Monday, November 26, 2007

Dance Baby

Dance Baby


John Ward Knox at A Centre for Art





Essay by Sam Rountree Williams








John calls what he does a dance. His movements are slow and ordered, perhaps even cautious: this is a funny kind of dance, particularly in light of the show's title, Dance Baby. For me, such a title neither evokes John's dance, nor ballet, ballroom. Instead, what it suggests is something more creative and intuitive, something rhythmic and intensive (possibly even something smutty. I hope not).


John dances outside the Aotea Centre, which is the hub of Auckland's performing arts community. A lot of dancing goes on in there, too, but I don't imagine a lot of it would evoke comments such as “dance baby”. What goes on in there is a form of dancing that reinforces the apparatus of the State, and has a privileged status as official Culture.


As I understand it, dance which comes under the official `Arts' umbrella consists of two primary components; intertwined and inseparable though these may be. The first component involves the order; the time structured by intervals; the choreography which describes the precise arrangement of limbs and dancers at any given point, as in a Muybridge series. The second component sees the first as illusory: it understands time as duration, and the dance as indivisible rhythmic movement and intensity. It cannot see the trees for the woods, so to speak. The second is precisely that which cannot be systematised in the dance; is in excess of the dance's structure; and is always where the truly creative and subversive elements of dance reside.
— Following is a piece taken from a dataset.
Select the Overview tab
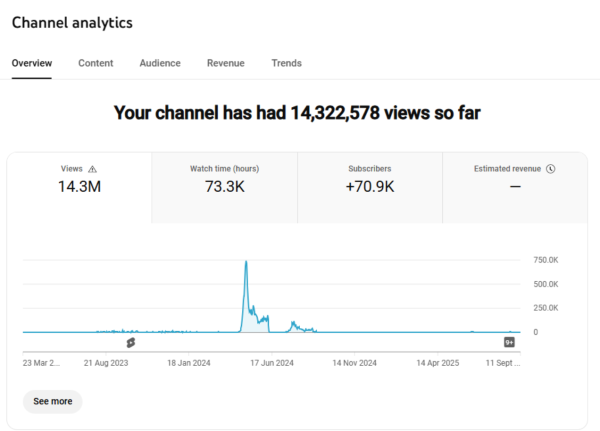Screen dimensions: 600x431 (x=32, y=63)
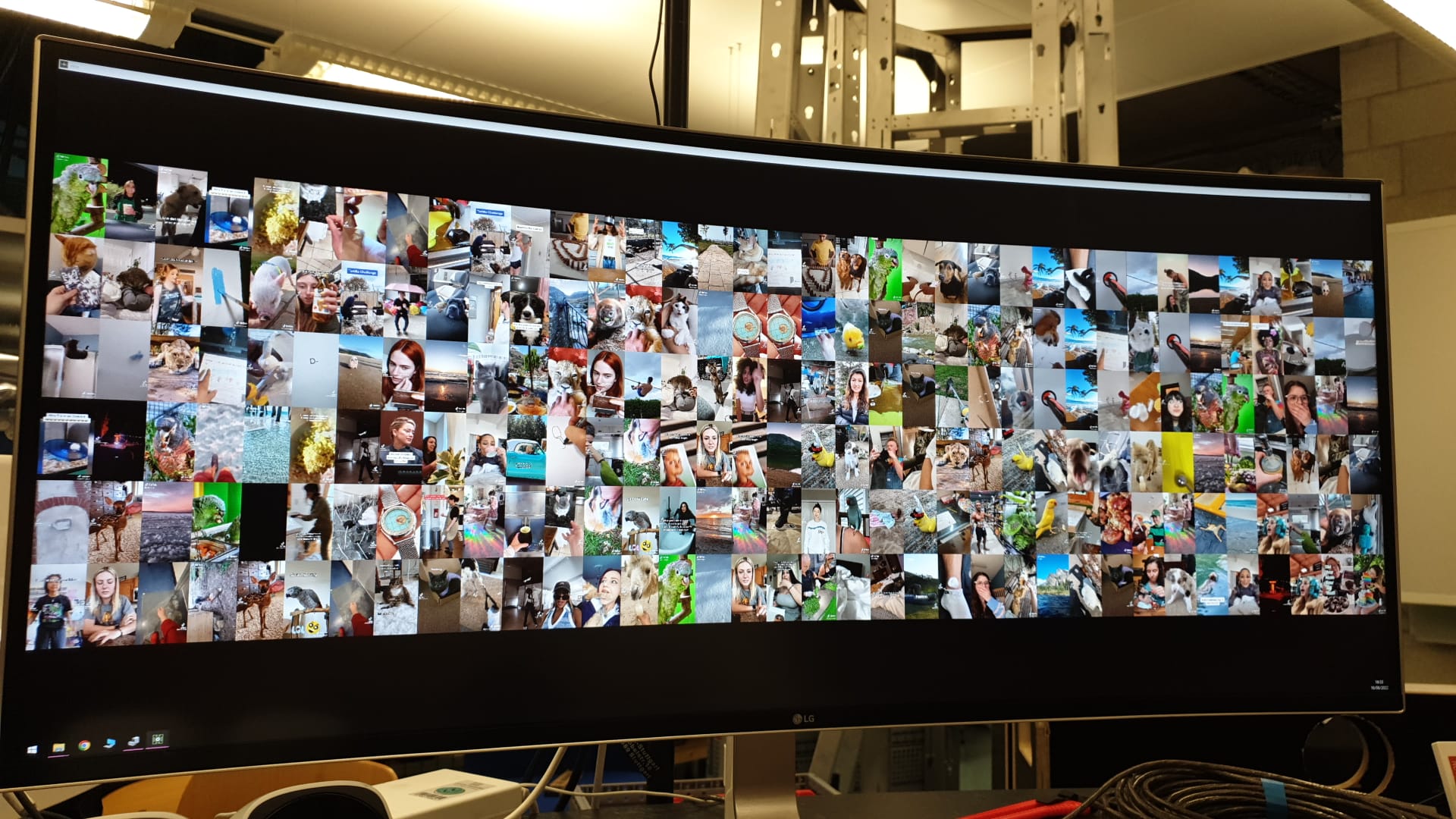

Dance at a rave, at a concert, or impromptu in the street all seem to revolve around this intensive component of State dance, excluding the order entirely. There is no planning, are no steps; there's just rhythm, movement and feeling. While State dance is an outlet for the subversive currents in society though (more significantly) a reclaiming of territory - bringing such movements back under State control - the other kind of dance (the one that just makes you wanna dance, baby) can be a bit uncomfortable for the State apparatus. It is unpredictable, contagious (it runs individuals into multiplicities), unreasonable and is often associated with more dangerous subversions such as illegal drugs (!).


With all this talk (mine, not John's) of the State and subversive forces, one might almost be fooled into thinking that John's dance is some sort of activism, or a `political statement' (though I can't imagine what he would be saying). The particular public space he has used in conjunction with the title might suggest as much as well - even if the statement was not an entirely serious one. If this were the case however, John has gone about it in exactly the wrong way - what he has done has been to reverse those interlocking terms of State dance.


Instead of taking the established Newtonian model of time as ordered intervals as his starting point, John has begun with Deleuze and Guattari's subversive notion of the diagram: he has not set out to trace a pre-conceived plan onto a chosen space, but instead the dance is a creative mapping of a drawing made in relation to a ready-made arena. Ironically, what should be a rhythmic and intuitive process is overcoded; pulled back towards State control in its slow and structuring steps. Watching him is often the inverse experience from watching State dance: it is the order that impresses itself upon our sensibility, rather than the creation.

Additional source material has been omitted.